Spring finally came to Seattle. At least a first taste of spring. After six months of darkness and frequent irrigation the least the Pacific Northwest could do was provide one lovely weekend.
Seattle had originally planned to build a second freeway that would cut through the Washington State Arboretum and the onramps that would have connected that highway to the 520 still exist. They’re scheduled to be demolished in the next few years but for the time being they provide a nice walkway out over the bay.
I’ve been working with the Hoya R72 Infrared filter on and off with the Fuji X-Pro 1. Its not a true IR filter as it allows light below the infrared region through but does give a strong infrared effect. This was one of the better infrared sessions I’ve had, probably because of the bright afternoon sunlight.

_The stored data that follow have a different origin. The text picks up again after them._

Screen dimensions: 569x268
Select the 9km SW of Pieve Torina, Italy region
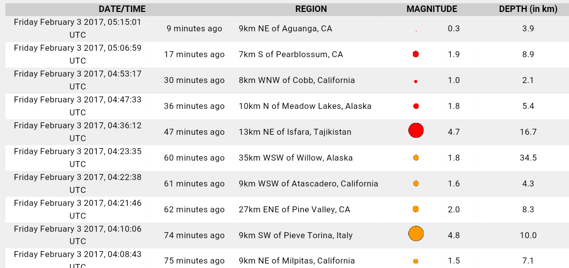tap(296, 235)
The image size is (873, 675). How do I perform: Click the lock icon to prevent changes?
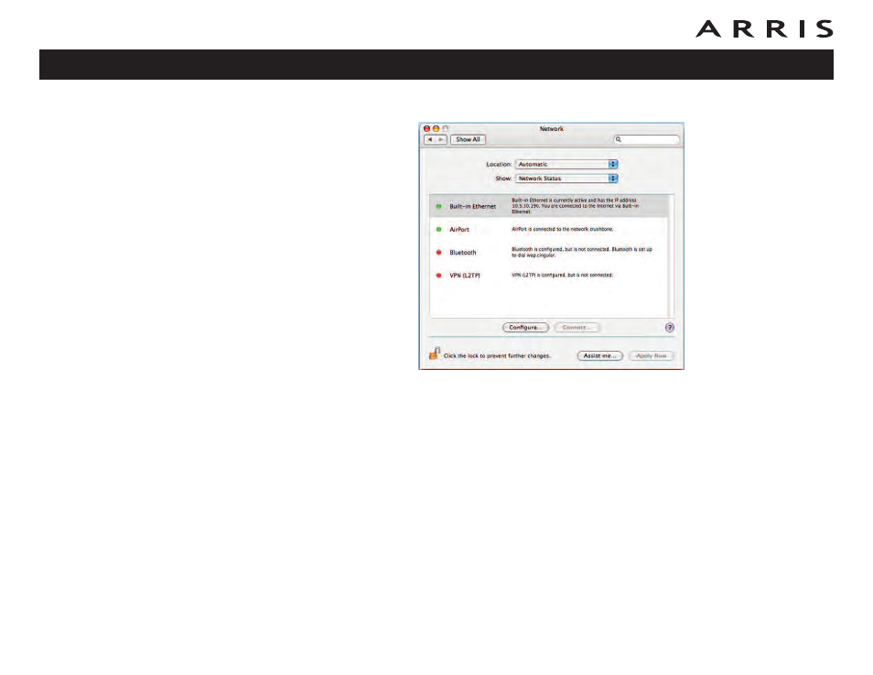coord(435,354)
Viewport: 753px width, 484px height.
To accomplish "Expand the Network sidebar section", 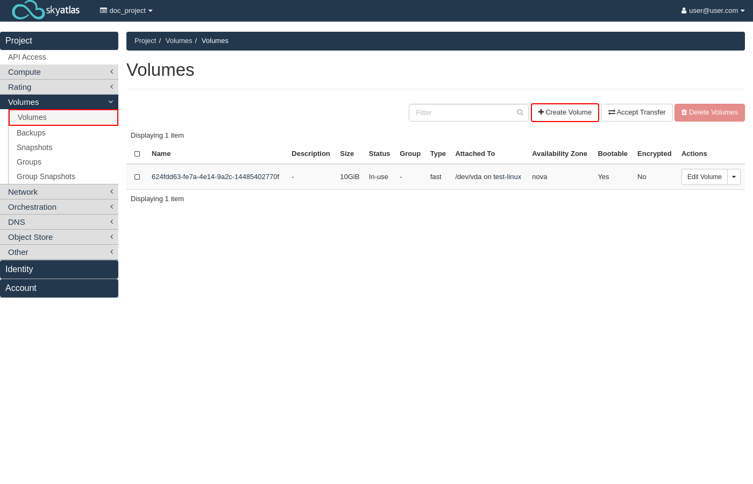I will (59, 192).
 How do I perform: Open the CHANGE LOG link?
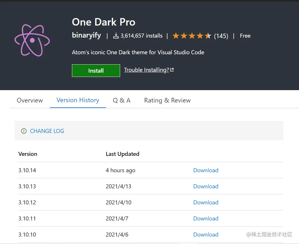(x=47, y=131)
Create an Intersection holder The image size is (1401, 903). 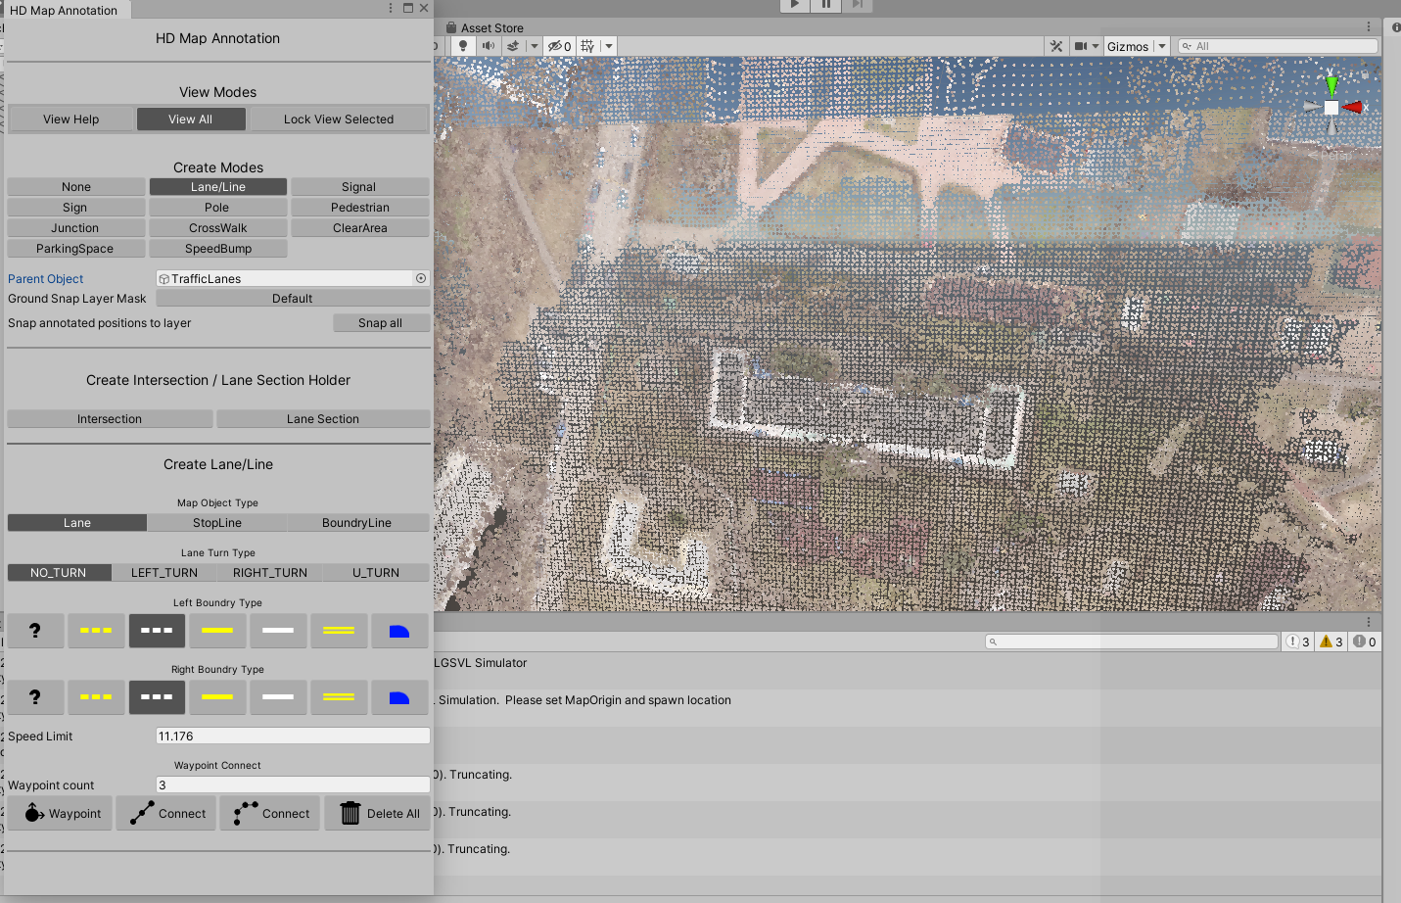[110, 418]
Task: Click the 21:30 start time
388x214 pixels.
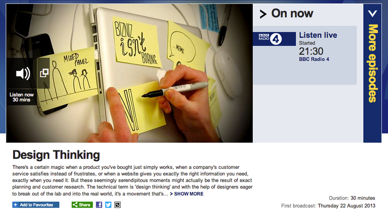Action: [x=311, y=51]

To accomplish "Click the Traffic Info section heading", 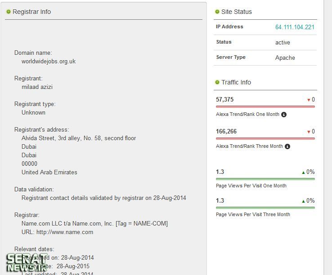I will pyautogui.click(x=236, y=82).
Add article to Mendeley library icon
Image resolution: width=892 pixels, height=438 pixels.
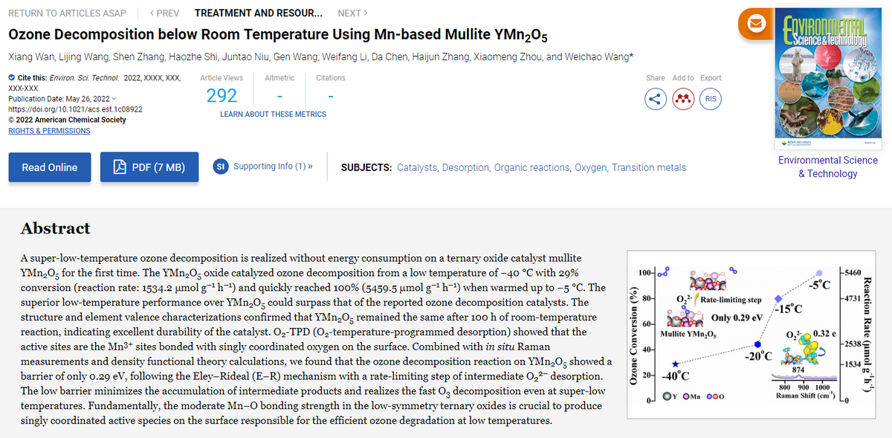coord(682,99)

My post-production sessions were far more successful as well. After doing some additional reading, I started adjusting the levels of each of the three RGB channels separately. Previously I just adjusted my exposure in Lightroom and tried converting to B&W from there. Being closest to the infrared part of the spectrum the Red channel gets the most signal and the Blue channel gets the least. Adjusting them separately gives you far better contrast and solved the muddy tones that I had struggled with previously.
One technical issue that I don’t think can be solved except in Lightroom is a hotspot in the center of the frame when using the 18-55mm f/2.8-4.0 lens. Another blogger who converted their X-Pro 1 to infrared only use states that some lenses will produce hotspots in the infrared spectrum due to coatings on both the glass and the barrel. The 18-55mm produces a hotspot at nearly all apertures so its not a good candidate for infrared work. I’ll have to see how the upcoming 10-24mm works out.
This was easily resolved in Lightroom but does require a bit of burning.